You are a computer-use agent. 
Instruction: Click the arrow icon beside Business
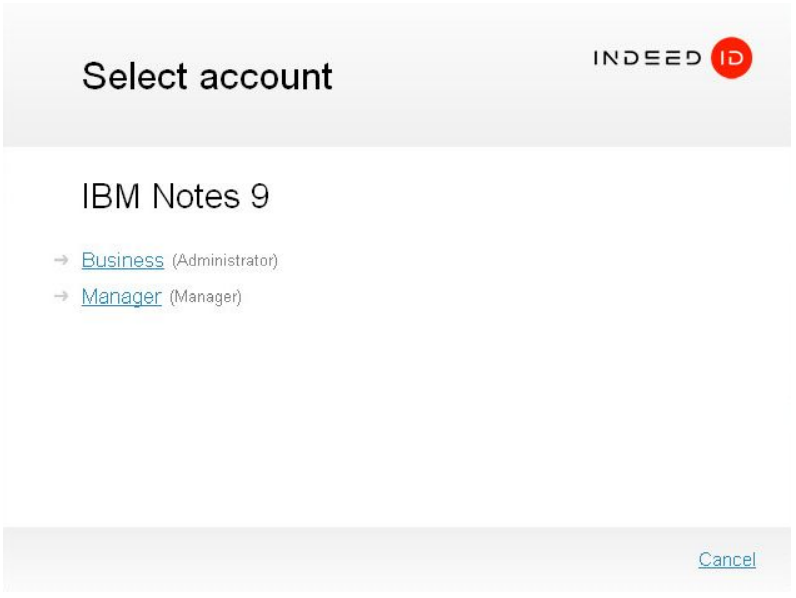62,261
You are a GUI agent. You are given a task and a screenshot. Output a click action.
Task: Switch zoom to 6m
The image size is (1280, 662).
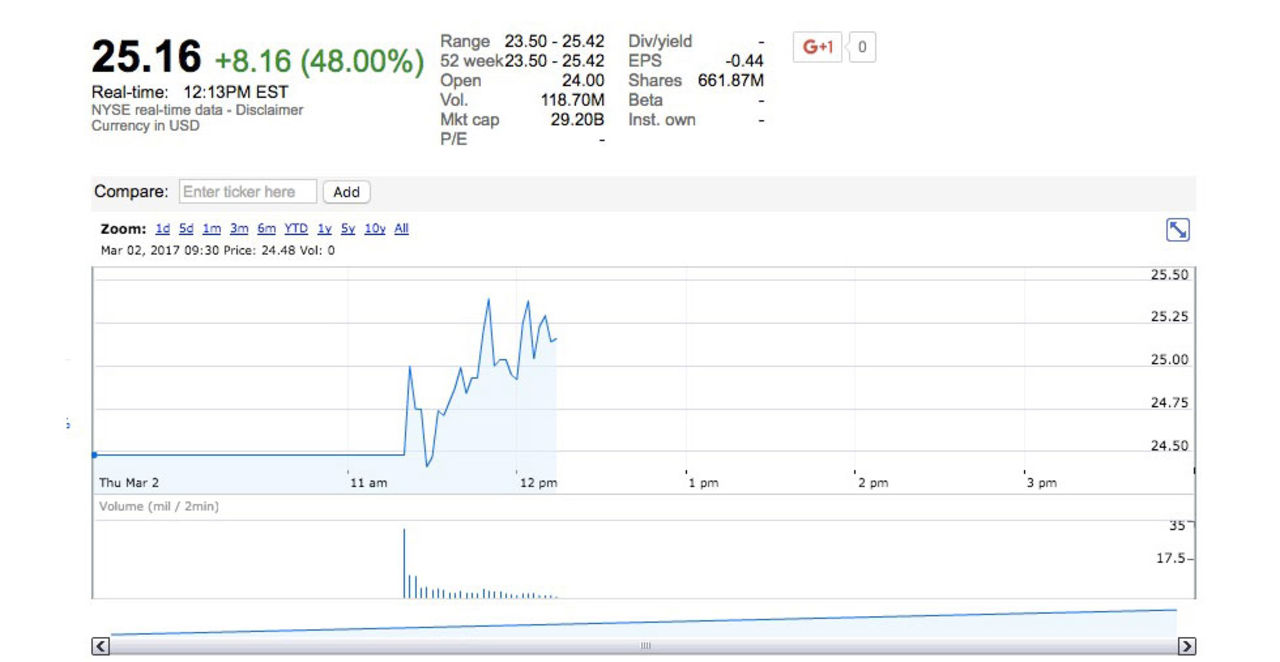click(266, 229)
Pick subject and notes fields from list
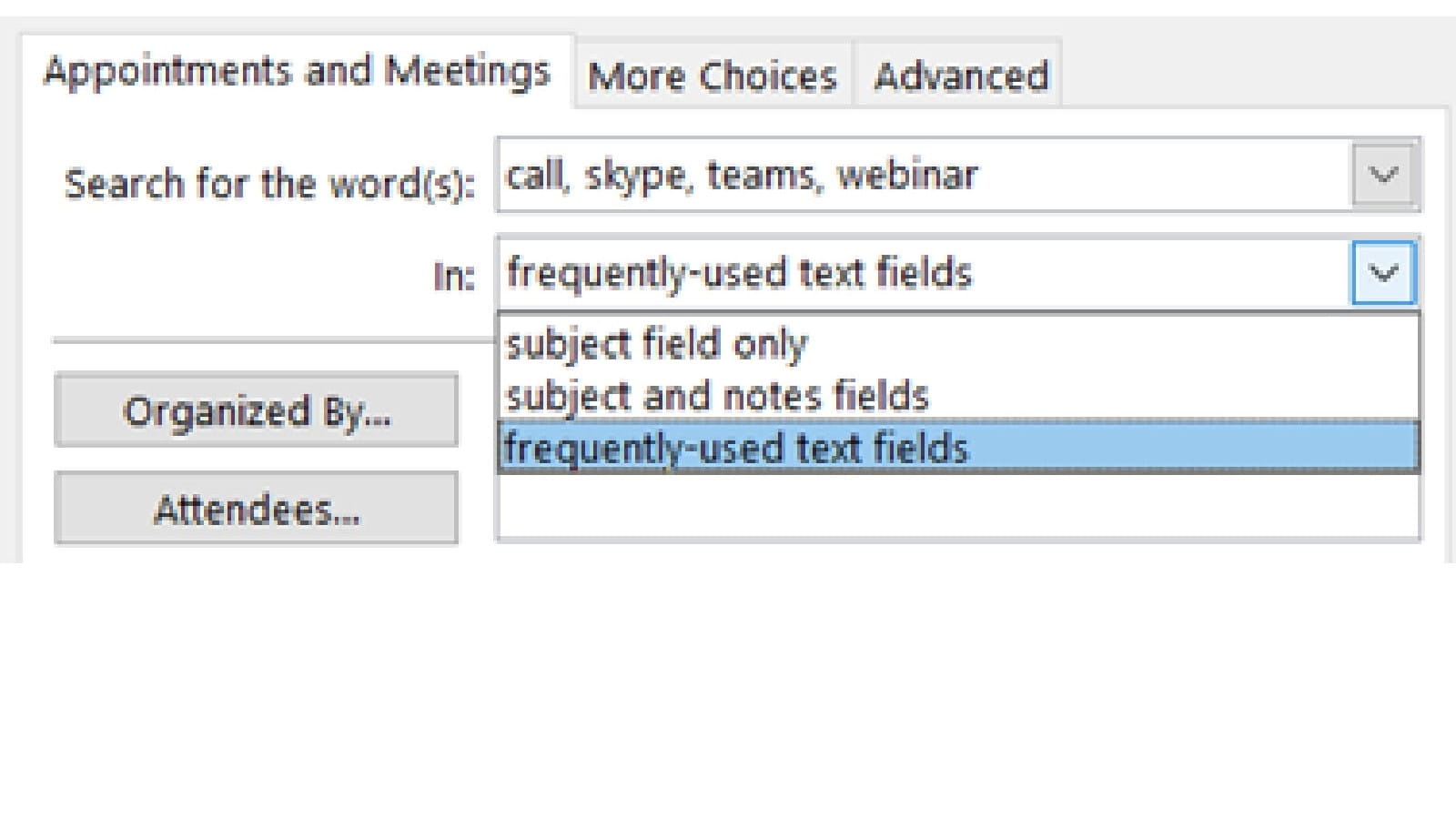Screen dimensions: 1456x819 [x=717, y=396]
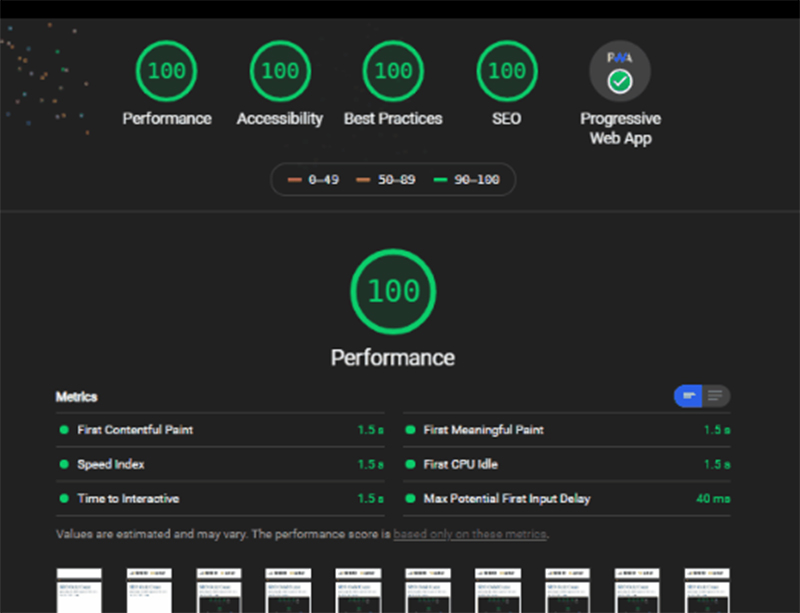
☆ ☆ ☆
Pick out every line in the rows above that contains the word "agent", and copy each one.

> [SOLUTION FOR THIS TASK]:
You are a computer-use agent. 
You are a GUI agent. You are given a task and a screenshot. Output a click action.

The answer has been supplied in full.